--- GIVEN RECORDS ---
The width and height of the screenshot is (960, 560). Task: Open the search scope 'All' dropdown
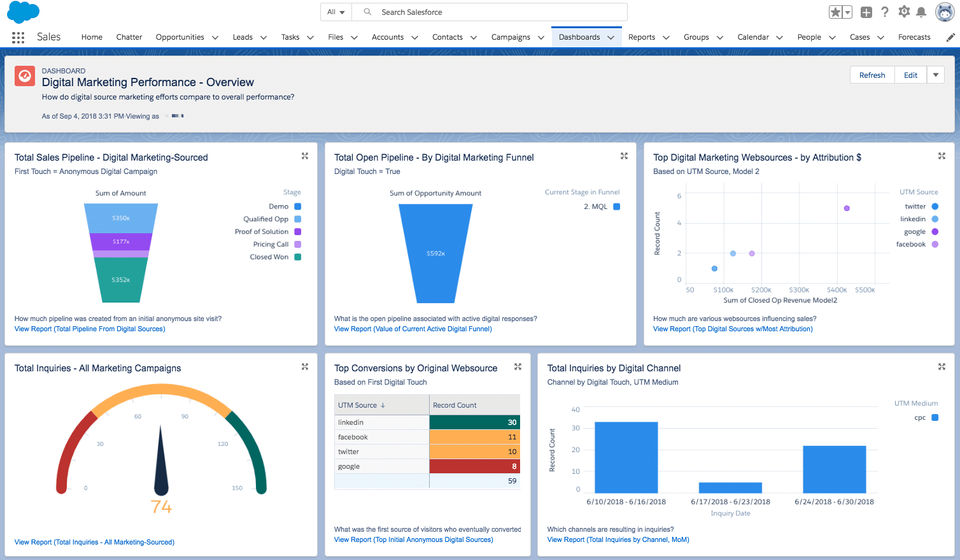coord(336,12)
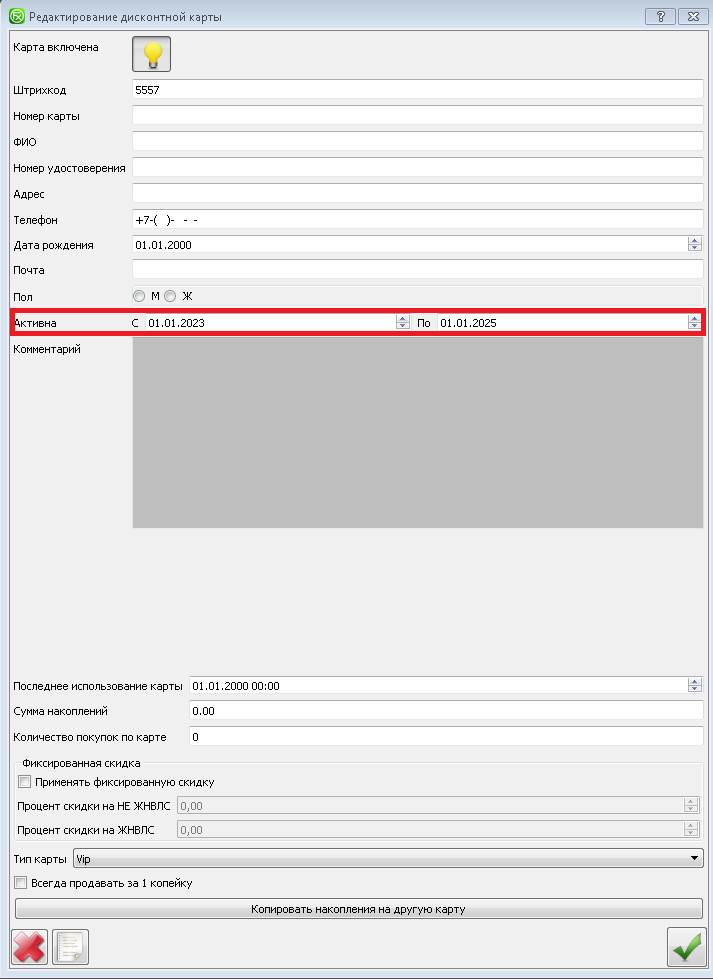Click the last card use spinner
Screen dimensions: 713x979
click(x=694, y=686)
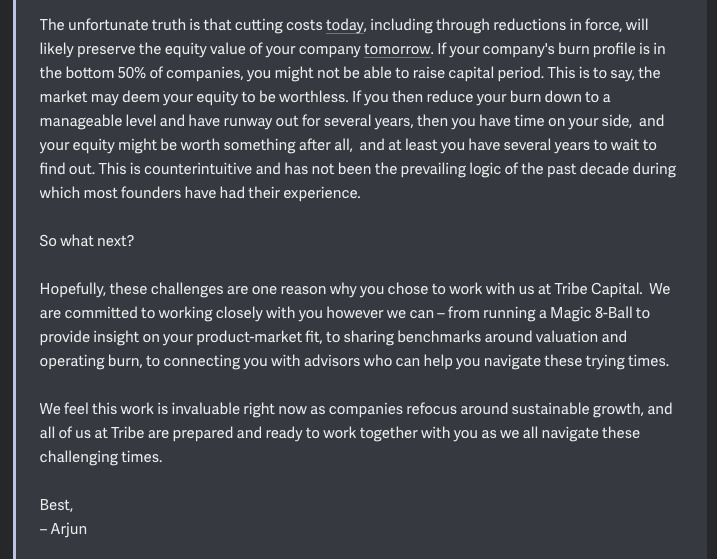Click the underlined word "tomorrow"
The height and width of the screenshot is (559, 717).
[397, 49]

--- EXERCISE INSTRUCTIONS ---
Return every entry word for word, but drop any pictures.

--- FINISHED TASK ---
The width and height of the screenshot is (960, 560). Task: Open the search scope 'All' dropdown
coord(336,12)
Click the last card use spinner
Screen dimensions: 713x979
click(x=694, y=686)
Click the underlined word "tomorrow"
The height and width of the screenshot is (559, 717).
[397, 49]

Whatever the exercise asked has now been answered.